Overdue comeuppance for Bear Stearns

It took over nine years, but Bear Stearns finally got its comeuppance for refusing to lend a hand in the bailout of LTCM back in 1998. The Federal Reserve Bank of New York had helped to "orchestrate" the bailout of LTCM and had been able to convince the other major players that they stood to lose a lot more than the amount of money they needed to invest to bail out LTCM. Bear Stearns was the lone hold out. Some memories never die and this was probably one of them.

I won't go so far as to suggest that other Wall Street players orchestrated the undermining of Bear Stearns as a form a payback for their lack of action back in 1998, but it certainly is possible. It is likely that some of those old players at least turned a blind eye to the deterioration of Bear Stearn's financial condition and even smiled inwardly as they watched the decline and opted to refrain from offering any assistance when they could have actually helped in some manner.

You can read JPMorgan's press release about their takeover of the remains of Bear Stearns.

JP may be paying only $2 per share, but that is because they will be taking on vast boatloads of liabilities even as they also get significant remaining assets of value. The Federal Reserve Bank of New York is in fact helping out and loaning JP money based on remaining Bear Stearns financial assets of value. JP will then gradually unwind those old Bear Stearns liabilities by writing off the garbage (hard-core subprime debt) and repackaging and reselling any quality debt securities. The interesting effect will be that writing off a lot of "bad" subprime debt will effectively let a lot of holders of underwater mortgages off the hook. This could be a really good deal for a lot of people in the months ahead.

Personally, I never had any business with Bear Stearns, but that was mostly since they never catered to "main street" individual investors such as myself.
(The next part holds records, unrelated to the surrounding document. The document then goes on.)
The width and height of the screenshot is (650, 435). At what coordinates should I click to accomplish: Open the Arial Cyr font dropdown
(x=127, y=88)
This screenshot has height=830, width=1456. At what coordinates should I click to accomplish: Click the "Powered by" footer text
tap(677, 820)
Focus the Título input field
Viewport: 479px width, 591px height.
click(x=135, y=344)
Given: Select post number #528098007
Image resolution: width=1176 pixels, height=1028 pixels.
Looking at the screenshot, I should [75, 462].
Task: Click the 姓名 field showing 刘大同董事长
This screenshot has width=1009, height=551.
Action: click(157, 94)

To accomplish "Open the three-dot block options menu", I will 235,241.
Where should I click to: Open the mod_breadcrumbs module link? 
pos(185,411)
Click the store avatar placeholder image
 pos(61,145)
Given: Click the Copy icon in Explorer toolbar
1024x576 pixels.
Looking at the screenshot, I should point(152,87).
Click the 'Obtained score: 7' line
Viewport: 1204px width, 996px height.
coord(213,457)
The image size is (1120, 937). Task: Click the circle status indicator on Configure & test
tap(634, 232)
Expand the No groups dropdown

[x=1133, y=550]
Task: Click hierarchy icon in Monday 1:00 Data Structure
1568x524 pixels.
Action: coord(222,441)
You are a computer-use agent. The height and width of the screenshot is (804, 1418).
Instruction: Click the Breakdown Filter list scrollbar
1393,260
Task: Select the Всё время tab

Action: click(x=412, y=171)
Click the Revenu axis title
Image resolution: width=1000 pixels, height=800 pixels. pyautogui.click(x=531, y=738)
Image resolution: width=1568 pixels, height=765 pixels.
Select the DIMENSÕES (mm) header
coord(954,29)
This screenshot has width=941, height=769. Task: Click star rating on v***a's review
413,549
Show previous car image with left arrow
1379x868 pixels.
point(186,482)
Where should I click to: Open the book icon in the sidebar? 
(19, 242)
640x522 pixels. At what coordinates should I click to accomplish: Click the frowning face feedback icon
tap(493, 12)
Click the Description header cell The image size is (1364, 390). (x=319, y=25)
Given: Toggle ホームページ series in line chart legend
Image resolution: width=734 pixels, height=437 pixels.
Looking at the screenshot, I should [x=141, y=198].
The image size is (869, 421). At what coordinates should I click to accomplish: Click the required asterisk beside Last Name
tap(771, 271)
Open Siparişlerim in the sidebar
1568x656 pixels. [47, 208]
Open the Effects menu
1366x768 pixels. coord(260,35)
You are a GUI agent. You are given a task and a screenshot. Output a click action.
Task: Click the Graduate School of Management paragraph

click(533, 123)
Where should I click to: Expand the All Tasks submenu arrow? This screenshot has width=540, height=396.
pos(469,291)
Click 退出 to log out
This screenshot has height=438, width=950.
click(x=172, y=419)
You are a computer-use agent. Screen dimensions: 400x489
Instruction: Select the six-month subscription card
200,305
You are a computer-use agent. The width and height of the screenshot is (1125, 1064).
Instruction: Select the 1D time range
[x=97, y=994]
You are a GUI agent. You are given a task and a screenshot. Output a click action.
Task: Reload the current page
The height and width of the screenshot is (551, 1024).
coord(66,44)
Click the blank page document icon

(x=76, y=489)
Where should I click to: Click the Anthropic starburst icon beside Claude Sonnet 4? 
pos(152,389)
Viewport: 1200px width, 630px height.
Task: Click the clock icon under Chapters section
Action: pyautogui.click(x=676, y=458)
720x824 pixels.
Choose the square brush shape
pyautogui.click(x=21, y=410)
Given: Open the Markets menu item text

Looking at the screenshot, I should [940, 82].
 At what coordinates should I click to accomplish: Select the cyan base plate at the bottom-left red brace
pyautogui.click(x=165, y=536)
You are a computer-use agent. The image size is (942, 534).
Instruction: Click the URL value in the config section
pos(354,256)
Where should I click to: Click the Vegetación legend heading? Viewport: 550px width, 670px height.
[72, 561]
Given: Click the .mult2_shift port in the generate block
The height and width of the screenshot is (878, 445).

To me, Bear Stearns (as well as Goldman Sachs) represented the epitome of the "bad" side of Wall Street which was always more enthusiastic at profiting from us individual investors than helping us profit.

So, I say, Bear Stearns... good riddance.

The Bear Stearns web site has this message:

BEAR STEARNS FIRST QUARTER EARNINGS ANNOUNCEMENT SCHEDULED FOR MARCH 17, 2008 WILL NOT OCCUR

Gee, I wonder why?! The site goes on to tell us that:

In light of entering into an agreement to merge with JPMorgan Chase, The Bear Stearns Companies Inc. (NYSE: BSC) will not be announcing its first quarter 2008 financial results on Monday, March 17, 2008, as previously scheduled.

Almost as if they were writing an obituary (which they should), the announcement ends by telling us:

Bear Stearns

Founded in 1923, The Bear Stearns Companies Inc. (NYSE: BSC) is a leading financial services firm serving governments, corporations, institutions and individuals worldwide. The Company's core business lines include institutional equities, fixed income, investment banking, global clearing services, asset management, and private client services. Headquartered in New York City, the Company has approximately 14,000 employees worldwide. For additional information about Bear Stearns, please visit the firm's website at www.bearstearns.com.

All of this said, I was never a big fan of Chase or JPMorgan Chase either, or of any big banks, but at least they have retail operations and at least some sense of needing to cater to "main street" individual investors.

For now, most of my financial transactions occur through Fidelity Investments.